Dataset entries
____________

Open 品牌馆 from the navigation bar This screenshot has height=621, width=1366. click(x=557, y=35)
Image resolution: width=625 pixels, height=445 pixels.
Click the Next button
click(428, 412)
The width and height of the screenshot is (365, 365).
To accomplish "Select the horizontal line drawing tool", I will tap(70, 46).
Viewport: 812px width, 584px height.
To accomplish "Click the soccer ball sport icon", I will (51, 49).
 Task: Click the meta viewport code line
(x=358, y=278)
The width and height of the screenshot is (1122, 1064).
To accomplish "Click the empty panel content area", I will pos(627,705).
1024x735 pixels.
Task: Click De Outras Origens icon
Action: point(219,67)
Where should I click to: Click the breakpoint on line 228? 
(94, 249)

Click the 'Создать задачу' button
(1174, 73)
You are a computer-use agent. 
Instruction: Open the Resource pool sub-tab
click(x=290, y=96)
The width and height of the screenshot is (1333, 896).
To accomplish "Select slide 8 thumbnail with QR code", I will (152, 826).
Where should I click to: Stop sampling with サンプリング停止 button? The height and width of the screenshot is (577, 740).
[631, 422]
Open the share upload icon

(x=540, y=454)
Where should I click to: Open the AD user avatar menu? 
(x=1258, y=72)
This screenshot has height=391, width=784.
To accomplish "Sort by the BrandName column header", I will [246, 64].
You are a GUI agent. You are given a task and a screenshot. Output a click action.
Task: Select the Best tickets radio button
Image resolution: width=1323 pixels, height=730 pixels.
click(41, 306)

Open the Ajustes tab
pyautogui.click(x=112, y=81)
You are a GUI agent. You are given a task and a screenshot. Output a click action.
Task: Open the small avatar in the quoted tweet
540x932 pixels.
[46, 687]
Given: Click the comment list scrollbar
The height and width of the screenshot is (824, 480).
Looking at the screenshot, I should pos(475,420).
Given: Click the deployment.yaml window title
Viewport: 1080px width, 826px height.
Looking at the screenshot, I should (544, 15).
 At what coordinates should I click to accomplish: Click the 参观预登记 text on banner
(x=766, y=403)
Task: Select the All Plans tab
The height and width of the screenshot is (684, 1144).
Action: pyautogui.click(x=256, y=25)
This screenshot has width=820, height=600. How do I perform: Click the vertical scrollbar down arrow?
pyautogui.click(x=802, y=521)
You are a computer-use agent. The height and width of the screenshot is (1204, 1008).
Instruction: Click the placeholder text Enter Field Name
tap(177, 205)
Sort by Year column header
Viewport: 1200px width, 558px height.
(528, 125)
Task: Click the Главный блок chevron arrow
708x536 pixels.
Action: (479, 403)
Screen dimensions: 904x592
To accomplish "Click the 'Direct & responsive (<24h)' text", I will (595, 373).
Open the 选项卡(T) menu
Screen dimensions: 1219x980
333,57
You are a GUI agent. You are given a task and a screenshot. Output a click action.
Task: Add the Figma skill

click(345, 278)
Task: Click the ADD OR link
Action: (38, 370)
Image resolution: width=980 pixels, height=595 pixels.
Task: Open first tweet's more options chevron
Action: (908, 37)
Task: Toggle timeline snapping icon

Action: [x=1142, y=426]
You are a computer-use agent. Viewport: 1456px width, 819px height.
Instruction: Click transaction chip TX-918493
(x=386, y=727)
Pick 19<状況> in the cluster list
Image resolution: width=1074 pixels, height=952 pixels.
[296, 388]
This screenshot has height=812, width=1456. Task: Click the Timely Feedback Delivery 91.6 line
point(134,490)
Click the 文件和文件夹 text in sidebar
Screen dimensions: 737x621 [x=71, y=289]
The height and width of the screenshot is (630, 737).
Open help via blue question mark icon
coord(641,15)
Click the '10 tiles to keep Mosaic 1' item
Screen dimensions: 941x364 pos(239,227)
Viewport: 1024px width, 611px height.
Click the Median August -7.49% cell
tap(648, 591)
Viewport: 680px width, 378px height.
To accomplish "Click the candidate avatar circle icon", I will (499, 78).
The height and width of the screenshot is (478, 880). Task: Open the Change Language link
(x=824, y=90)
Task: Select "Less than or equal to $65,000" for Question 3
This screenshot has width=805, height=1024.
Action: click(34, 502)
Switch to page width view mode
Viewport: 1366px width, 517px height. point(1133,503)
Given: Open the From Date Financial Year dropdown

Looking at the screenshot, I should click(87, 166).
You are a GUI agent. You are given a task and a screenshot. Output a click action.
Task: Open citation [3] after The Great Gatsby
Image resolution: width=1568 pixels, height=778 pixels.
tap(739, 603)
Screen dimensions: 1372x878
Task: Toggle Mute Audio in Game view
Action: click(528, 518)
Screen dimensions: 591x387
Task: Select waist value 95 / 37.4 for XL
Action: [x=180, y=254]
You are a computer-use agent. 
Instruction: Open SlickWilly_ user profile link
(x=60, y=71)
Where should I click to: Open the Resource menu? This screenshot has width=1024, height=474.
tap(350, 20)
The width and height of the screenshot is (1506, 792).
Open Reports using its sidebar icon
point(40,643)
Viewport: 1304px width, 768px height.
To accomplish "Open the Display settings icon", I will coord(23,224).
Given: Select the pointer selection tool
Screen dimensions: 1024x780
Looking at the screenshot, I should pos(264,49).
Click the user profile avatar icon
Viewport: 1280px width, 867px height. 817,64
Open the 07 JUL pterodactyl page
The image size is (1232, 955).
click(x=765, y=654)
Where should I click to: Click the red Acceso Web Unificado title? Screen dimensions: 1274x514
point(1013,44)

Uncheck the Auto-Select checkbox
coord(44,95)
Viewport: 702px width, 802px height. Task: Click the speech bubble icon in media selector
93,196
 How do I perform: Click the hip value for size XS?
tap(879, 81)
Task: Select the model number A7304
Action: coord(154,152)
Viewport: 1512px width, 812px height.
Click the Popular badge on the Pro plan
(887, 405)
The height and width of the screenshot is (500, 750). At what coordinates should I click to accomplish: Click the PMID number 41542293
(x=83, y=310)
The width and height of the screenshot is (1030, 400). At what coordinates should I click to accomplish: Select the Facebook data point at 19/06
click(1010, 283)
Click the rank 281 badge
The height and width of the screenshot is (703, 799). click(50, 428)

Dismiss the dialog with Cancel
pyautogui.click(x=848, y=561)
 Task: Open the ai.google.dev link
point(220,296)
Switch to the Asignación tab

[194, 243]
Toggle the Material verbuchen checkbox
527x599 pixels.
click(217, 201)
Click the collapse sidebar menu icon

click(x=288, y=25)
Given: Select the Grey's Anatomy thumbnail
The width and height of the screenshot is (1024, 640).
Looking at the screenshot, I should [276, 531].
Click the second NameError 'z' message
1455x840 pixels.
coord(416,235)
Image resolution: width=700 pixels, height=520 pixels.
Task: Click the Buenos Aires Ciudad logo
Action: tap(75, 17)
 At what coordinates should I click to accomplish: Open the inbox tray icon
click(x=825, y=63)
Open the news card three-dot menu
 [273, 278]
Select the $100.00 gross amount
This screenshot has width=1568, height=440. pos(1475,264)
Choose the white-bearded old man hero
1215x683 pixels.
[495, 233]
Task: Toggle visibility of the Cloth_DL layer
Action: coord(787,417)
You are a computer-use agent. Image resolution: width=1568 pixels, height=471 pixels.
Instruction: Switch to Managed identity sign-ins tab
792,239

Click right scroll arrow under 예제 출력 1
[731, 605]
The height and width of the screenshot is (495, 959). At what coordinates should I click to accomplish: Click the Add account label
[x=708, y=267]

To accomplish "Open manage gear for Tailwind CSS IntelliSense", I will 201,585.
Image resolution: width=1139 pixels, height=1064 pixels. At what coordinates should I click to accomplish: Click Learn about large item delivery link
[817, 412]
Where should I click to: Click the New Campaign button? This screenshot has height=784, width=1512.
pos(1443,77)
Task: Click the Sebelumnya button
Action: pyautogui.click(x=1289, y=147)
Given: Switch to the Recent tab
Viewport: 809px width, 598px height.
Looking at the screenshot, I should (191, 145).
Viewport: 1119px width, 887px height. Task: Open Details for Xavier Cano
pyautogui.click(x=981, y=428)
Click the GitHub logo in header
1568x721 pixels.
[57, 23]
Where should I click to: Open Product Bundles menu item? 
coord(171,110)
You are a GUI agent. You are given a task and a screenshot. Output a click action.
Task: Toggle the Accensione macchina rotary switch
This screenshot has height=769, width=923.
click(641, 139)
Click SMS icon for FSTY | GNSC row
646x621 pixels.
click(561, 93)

____________

--- WORK TASK ---
All that belongs in the answer is an exact copy of the lines from the start of the records above through the line with "Viewport: 812px width, 584px height.".

--- TASK ANSWER ---
Open 品牌馆 from the navigation bar This screenshot has height=621, width=1366. click(x=557, y=35)
Image resolution: width=625 pixels, height=445 pixels.
Click the Next button
click(428, 412)
The width and height of the screenshot is (365, 365).
To accomplish "Select the horizontal line drawing tool", I will tap(70, 46).
Viewport: 812px width, 584px height.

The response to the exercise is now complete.